The context that frames this chapter:

  • Not synthesizable — synthesis does not produce or accept UDPs as design logic; they are simulation models.
  • Cell-library modeling — a UDP can model an ASIC standard cell's exact behaviour (including precise unknown/x handling) more compactly than a gate network — their main real use.
  • Legacy gate-level — older gate-level models and some primitive libraries use UDPs.
  • You read, you don't author — new design is RTL; UDPs are encountered in cell libraries and legacy code, which is why this chapter is reference.

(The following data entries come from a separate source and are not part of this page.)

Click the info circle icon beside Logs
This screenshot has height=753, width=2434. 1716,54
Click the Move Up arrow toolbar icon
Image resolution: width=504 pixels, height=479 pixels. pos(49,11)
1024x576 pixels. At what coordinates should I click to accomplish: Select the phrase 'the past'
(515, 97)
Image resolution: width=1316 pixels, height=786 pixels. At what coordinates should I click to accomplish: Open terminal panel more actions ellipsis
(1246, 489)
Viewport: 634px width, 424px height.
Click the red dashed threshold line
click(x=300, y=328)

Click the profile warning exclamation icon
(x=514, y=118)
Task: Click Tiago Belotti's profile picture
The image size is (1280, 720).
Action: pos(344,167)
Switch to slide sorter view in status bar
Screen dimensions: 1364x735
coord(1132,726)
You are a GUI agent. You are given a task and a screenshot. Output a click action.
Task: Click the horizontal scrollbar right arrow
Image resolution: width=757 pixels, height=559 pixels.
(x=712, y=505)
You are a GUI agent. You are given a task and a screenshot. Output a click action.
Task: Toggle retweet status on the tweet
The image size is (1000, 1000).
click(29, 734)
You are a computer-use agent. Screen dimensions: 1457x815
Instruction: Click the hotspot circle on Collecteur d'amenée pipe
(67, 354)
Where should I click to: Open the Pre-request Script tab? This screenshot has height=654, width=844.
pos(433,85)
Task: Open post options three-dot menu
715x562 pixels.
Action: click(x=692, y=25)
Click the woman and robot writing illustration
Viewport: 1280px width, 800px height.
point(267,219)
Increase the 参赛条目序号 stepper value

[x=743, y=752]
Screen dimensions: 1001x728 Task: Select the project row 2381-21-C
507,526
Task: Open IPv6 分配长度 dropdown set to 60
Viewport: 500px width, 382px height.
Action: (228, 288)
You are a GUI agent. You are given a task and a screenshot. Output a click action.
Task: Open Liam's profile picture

5. What This Chapter Covers

§Sub-topicCovers
16.1Combinational UDPstruth-table primitives; don't-cares; combinational cell models
16.2Sequential UDPsstateful UDPs; latches and flip-flops; edge/level tables
16.3UDPs Advanced Techniquesedge symbols, shorthand, don't-cares, limitations

6. Common Misconceptions

"UDPs are how you write custom logic in RTL." False. UDPs are not synthesizable and not for RTL design — they are simulation models for cells. Custom logic in RTL is written behaviourally (Chapter 14).

"A UDP can have multiple outputs." False. A UDP has exactly one output (the first port). For multiple outputs, use a module.

"UDPs are common in modern design." Misleading. They are legacy/reference — used mainly in cell-library modeling. Most engineers read them (in libraries) rather than write them.

7. Summary

A user-defined primitive (UDP) is a custom single-output primitive defined by a truth table:

  • Single output (first port), defined with primitive/endprimitive and a table/endtable.
  • Two kinds — combinational (truth table of inputs → output) and sequential (output depends on state + input transitions; output is reg).
  • Reference — not synthesizable; used for cell-library modeling and legacy gate-level.

The sub-topics drill each: Chapter 16.1 Combinational UDPs, 16.2 Sequential UDPs, and 16.3 UDPs Advanced Techniques. After UDPs, the remaining chapters cover delay and timing reference topics (17–19).